## AIM OF THE EXERCISE
Please update these rows so that every "Click" becomes "Select" and nothing else changes. Leave the pictures out of your answer.

## EXTRACTED ENTRIES
■ ■ ■ ■ ■ ■ ■

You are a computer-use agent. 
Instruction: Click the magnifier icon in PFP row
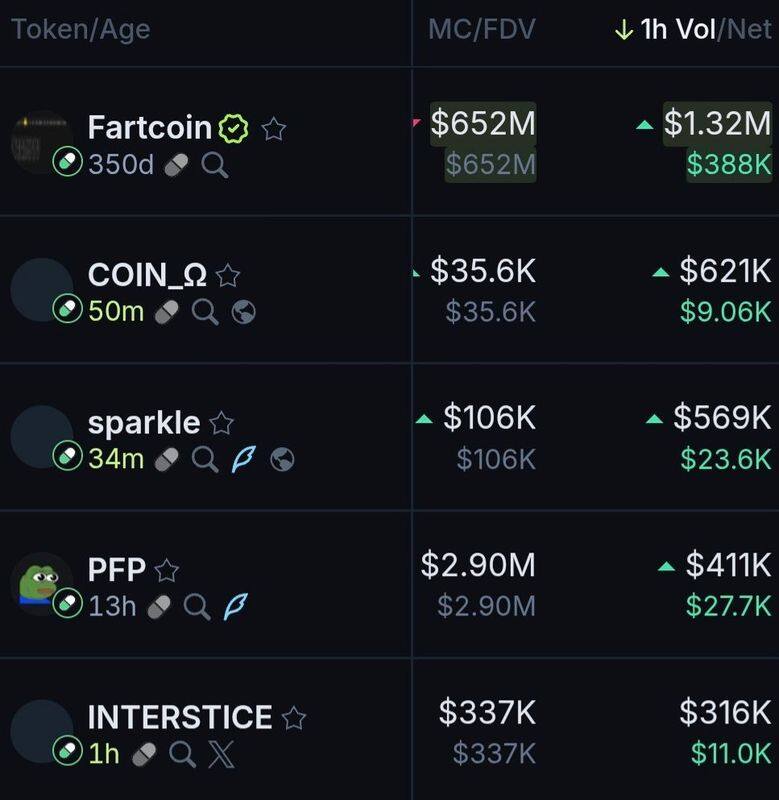pos(197,606)
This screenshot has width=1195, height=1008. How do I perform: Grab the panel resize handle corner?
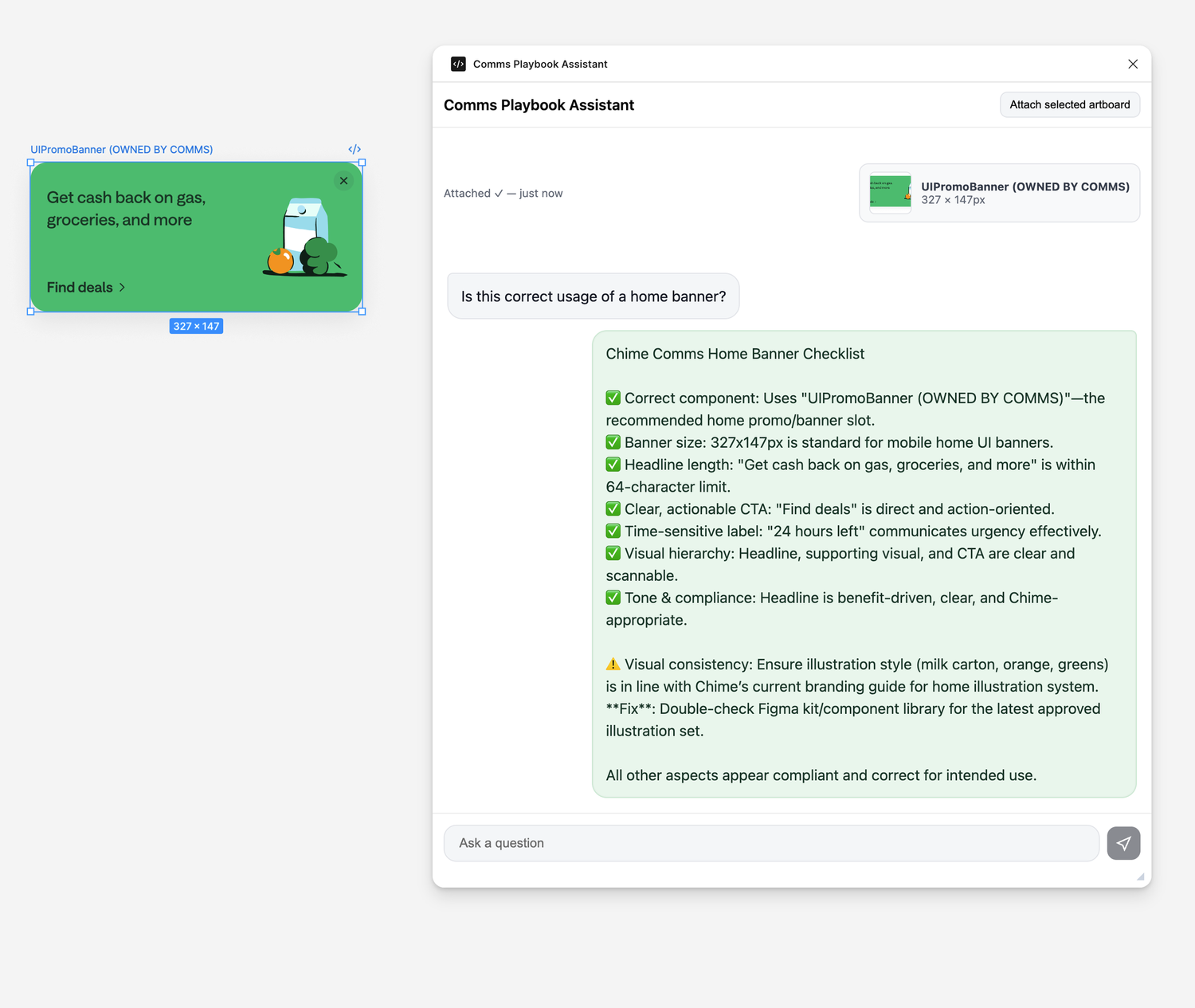coord(1140,877)
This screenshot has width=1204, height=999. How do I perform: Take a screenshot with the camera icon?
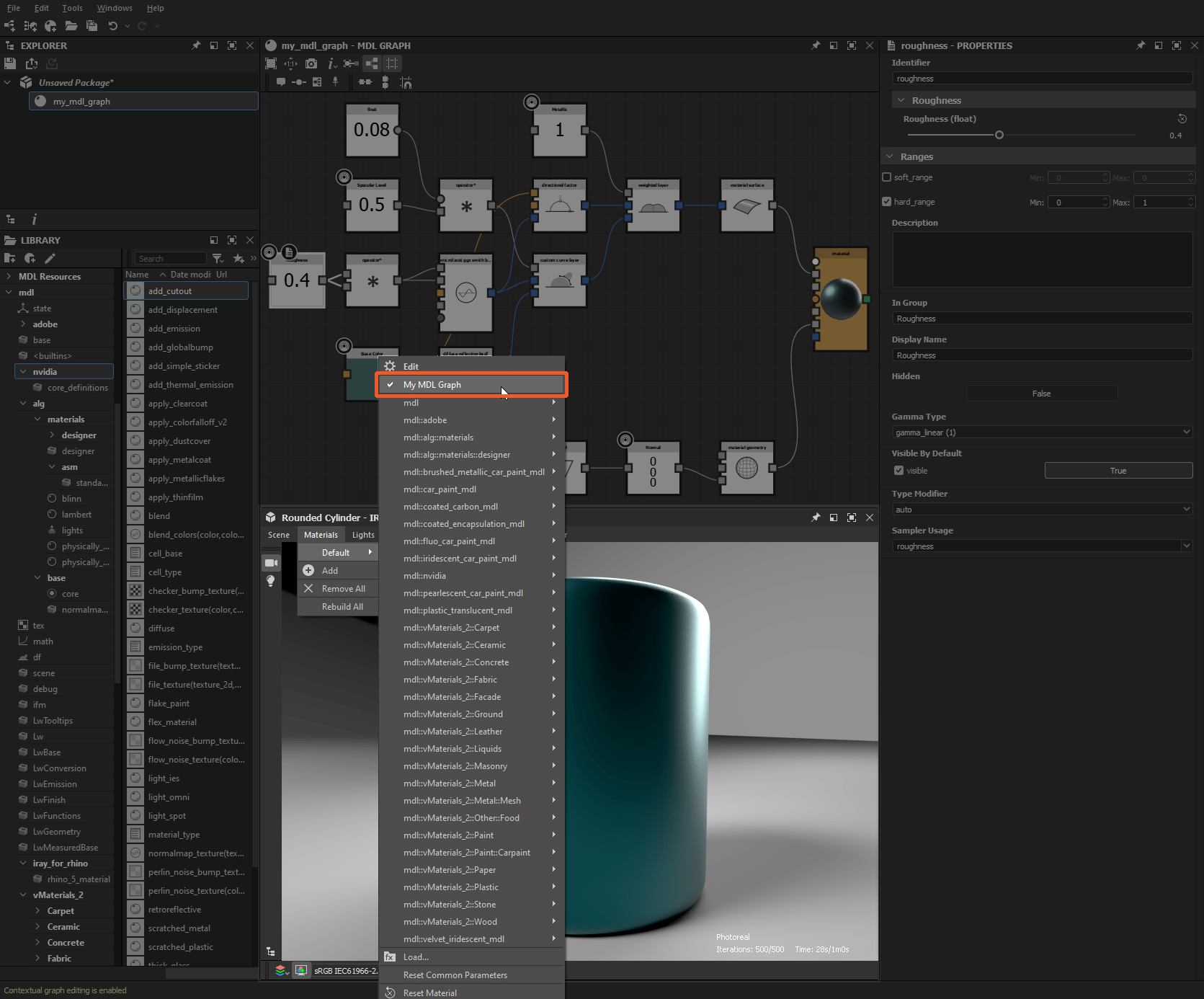(x=311, y=63)
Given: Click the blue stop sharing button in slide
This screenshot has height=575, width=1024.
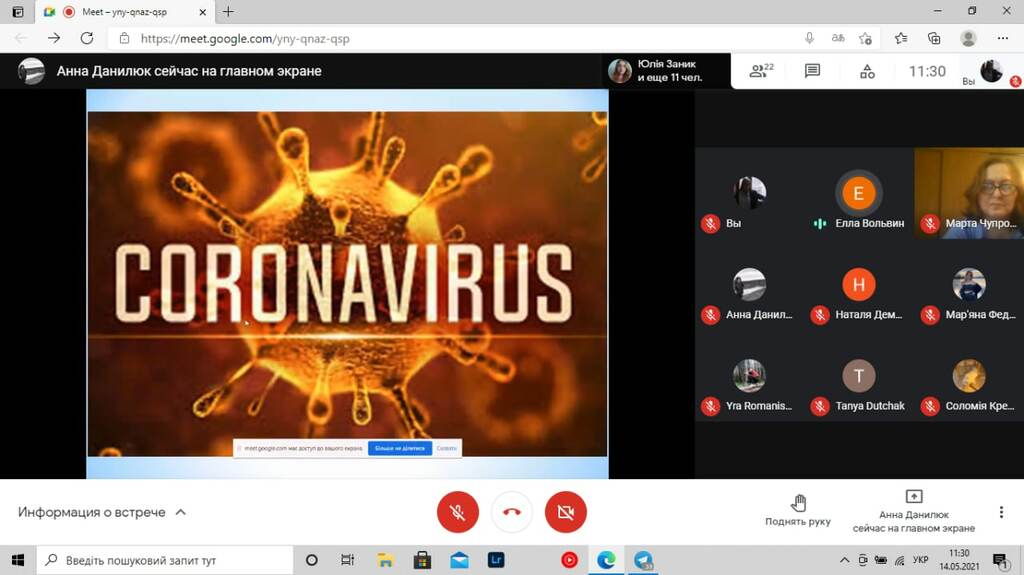Looking at the screenshot, I should 400,448.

■ ■ ■ ■ ■ ■ ■

## SOLVED EXERCISE
You are a computer-use agent. 
Instruction: Select the magnifier icon in PFP row
pos(197,606)
This screenshot has width=1195, height=1008. How do I perform: Grab the panel resize handle corner?
coord(1140,877)
This screenshot has width=1204, height=999. How do I perform: Take a screenshot with the camera icon?
(x=311, y=63)
Given: Select the blue stop sharing button in slide
This screenshot has height=575, width=1024.
Looking at the screenshot, I should 400,448.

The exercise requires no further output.